In fact, when the family was trying to sell the Harman house, the family discussed donating it to Centenary or the city of Shreveport for a library. But the home had fallen into such a state of disrepair that neither Centenary nor the city wanted to take it on.

The Harmans and their descendants have ties to another historically significant home in Caddo Parish. Many family gatherings took place at the family’s historical plantation home in Greenwood, the first brick home built in the parish.

“I’ve got a few bricks from that old house, and a few furnishings and stuff,” Patrick said. “The old family cemetery is still there. To this day, we have a farm, and we go out there. As long as I have been alive, and long before me, Easter and Thanksgiving, we all went out to the country.”

Sidney and Bessie Harman lived with their two daughters in a house at Herndon and Creswell before moving to 3100 Fairfield. Their daughters were in college by that time.

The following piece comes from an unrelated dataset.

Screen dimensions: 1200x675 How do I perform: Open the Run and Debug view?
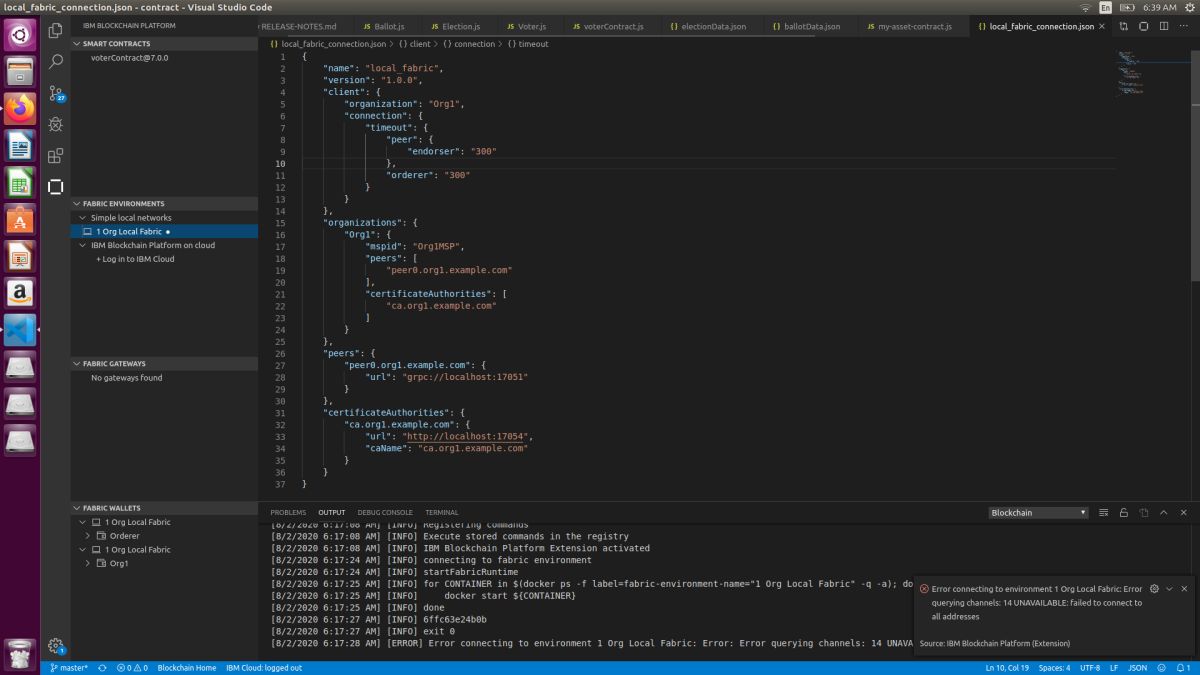pyautogui.click(x=56, y=124)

“Neither one of the girls, my great-aunt or my grandmother, lived in the house,” Patrick said. “Just my great-grandparents. My great-grandfather lived there until he died in 1947. Great-grandmother stayed there until the early 1960s, I say ’61 when she moved in with my grandmother.”

Patrick said there might be another reason for choosing that specific house.

“I don’t know if it’s true, but it’s family folklore,” he said. “My great-grandfather owned a lot of property, and he loved owning corner lots. That was a particular interest of owning that property because, obviously, it has a lot of corners. Also, it was considered the center of Shreveport.”

In the years the home stood vacant, vandals and weather took their toll. Glorioso said that one Easter, some people pulled a truck up to the house and collected whatever they could from it. They were like “movers hauling stuff off,” she said.

Rich Lamb said that someone sent him a silver spoon two years ago and some books they had taken from the home.

Patrick lamented the fact that the history and nostalgia are lost on many people today.

“It’s a shame they couldn’t save more,” he said. “Some people just don’t appreciate old stuff. Other people would pay for that old stuff, and it’s gone.”

Back row, left: Sidney J. Harman and Bess Stringfellow Harman; at center are Thomas Levert Stringfellow and Georgia Howell Stringfellow.

Patrick Lamb, Mimi Glorioso and Rich Lamb share memories of the family home.



Descendants of the Harman family still revere parts of the mansion that were salvaged, including this chandelier and fireplace mantel.